Member of the Georgia House of Representatives from the Burke County district
- In office 1868 – 1868 Original 33

Personal details
- Born: c. 1838
- Died: July 25, 1870 (aged 31–32)
- Party: Republican

= Malcolm Claiborne =

U.S politician during the Reconstruction Era

Malcolm Claiborne (c. 1838-July 25, 1870), sometimes spelled Claiborn, was an elected representative in the Georgia Legislature. An African American, he along with 25 of 29 African Americans elected in Georgia in 1868 were denied seats by their white colleagues. After federal intervention, they were allowed to take office in 1870. Claiborne was shot and killed the same year in a dispute with the messenger sent by the Georgia House, Moses H. Bentley, who had been a black delegate to the Constitutional Convention, in a heated dispute over the pay of House pages.

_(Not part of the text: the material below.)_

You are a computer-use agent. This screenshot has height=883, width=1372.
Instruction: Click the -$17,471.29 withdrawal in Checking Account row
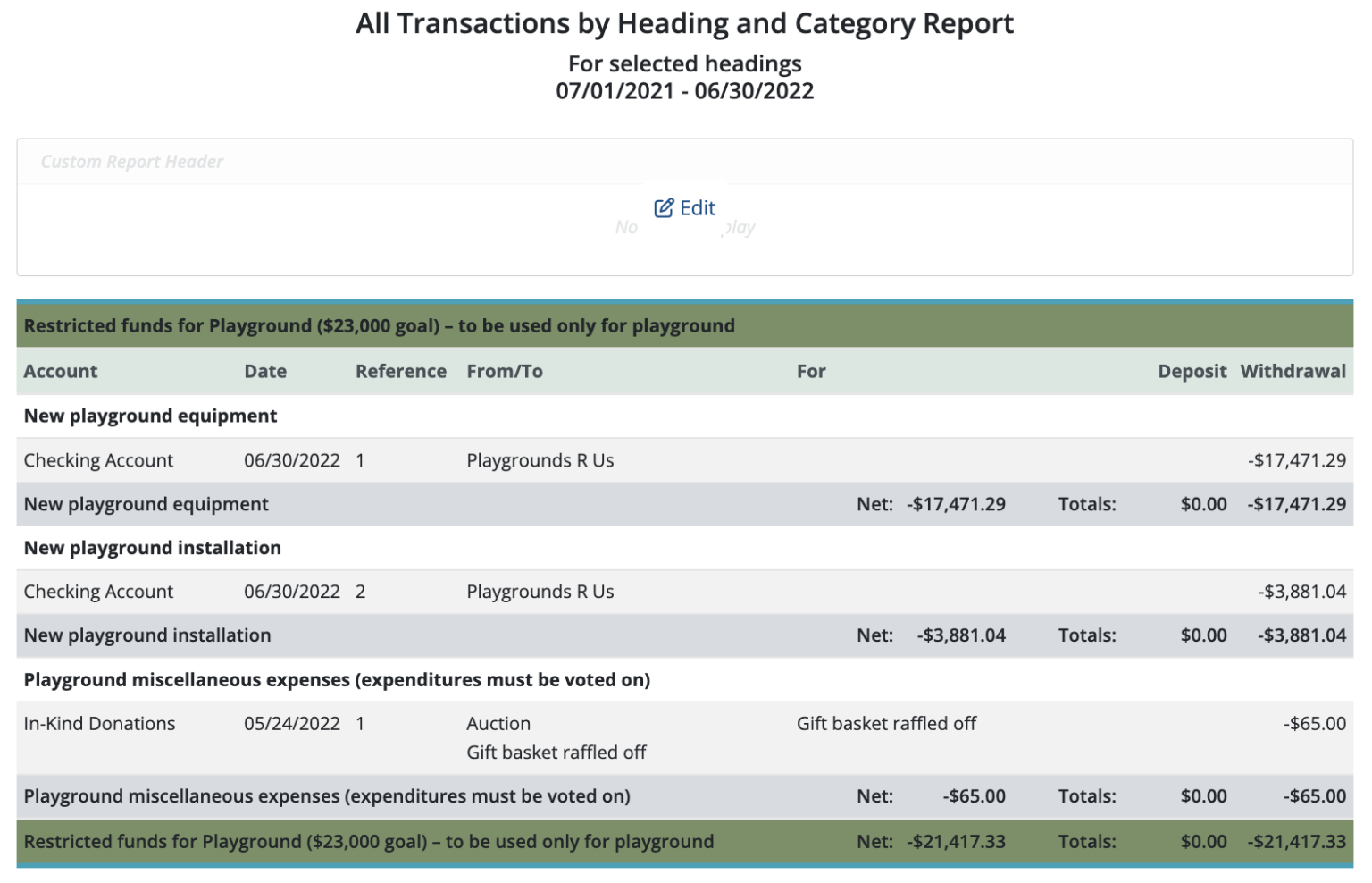[1296, 460]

According to the Atlanta Historical Bulletin, Claiborne was shot and killed on Marietta Street near Forsyth Street, after a heated argument where Claiborne accused Bentley of wrongly firing a Black page and replacing him with a White page. A contemporary report from 1870 stated that Claiborne was killed in the capitol building. Bentley fired three shots at Claiborne, with one striking him in the chest, while the other shots missed. The article said the dispute was reportedly due to "opprobrious remarks" made by Claiborne towards Bentley in relation to Claiborne condemning Bentley for his actions which caused the arrest of Senator Wallace.

Claiborne is believed to be buried at the Oakland Cemetery (Atlanta), although the exact location of his grave is unknown. A bronze sculpture was placed at the Georgia state capitol to honor Claiborne and the other legislators who were expelled because of their color.